Having determined the take-nothing judgment was rendered in error, and that Bluebonnet was entitled to a default judgment, we must determine whether Bluebonnet is also entitled to rendition on its requested damages. See Tex.R.App.P. 43.3. Bluebonnet requests that this Court render judgment for the full amount owing on the account, $15,256.23, plus $750 for attorney's fees, plus court costs, plus post judgment interest at a rate of 7.25 percent. Texas Rule of Civil Procedure 241 provides:
When a judgment by default is rendered against the defendant ․ if the claim is liquidated and proved by an instrument in writing, the damaged shall be assessed by the court, or under its direction, and final judgment shall be rendered therefore, unless the defendant shall demand and be entitled to a trial by jury.

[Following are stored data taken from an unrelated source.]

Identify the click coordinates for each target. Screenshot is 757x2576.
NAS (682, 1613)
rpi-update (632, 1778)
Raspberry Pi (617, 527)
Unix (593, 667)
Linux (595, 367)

A claim is liquidated if the amount of damages can be accurately calculated by the court from the factual allegations in the petition and written instruments. Aavid Thermal Tech. of Texas v. Irving I .S.D., 68 S.W.3d 707, 711 (Tex.App.-Dallas 2001, no pet.). Unliquidated damages are damages that cannot be accurately calculated by the court based on an instrument in writing, and require the submission of evidence to establish the compensatory amount. See id. Because the damages in this case are established by the factual allegations in the petition, as well as the account statements provided by Bluebonnet, we conclude the damages are liquidated and render judgment for the full amount owing plus attorney's fees, costs, and post judgment interest.
Having sustained Issues One, Two, Seven, and Eight, we reverse the trial court's take-nothing judgment and render for Bluebonnet in the amount of $15,256.23, plus $750 for attorney's fees, plus court costs, plus post judgment interest at a rate of 7.25 percent.
1. Mr. Miller has not appeared in this appeal.
2. Without an answer to guide us, we are forced to infer what defenses Mr. Miller intended to assert to defeat Bluebonnet's claims. Given the nature of the suit, and Mr. Miller's arguments during and after trial, we will focus on Paragraphs Four, Seven, and Eight of Rule 93.
DAVID WELLINGTON CHEW, Chief Justice.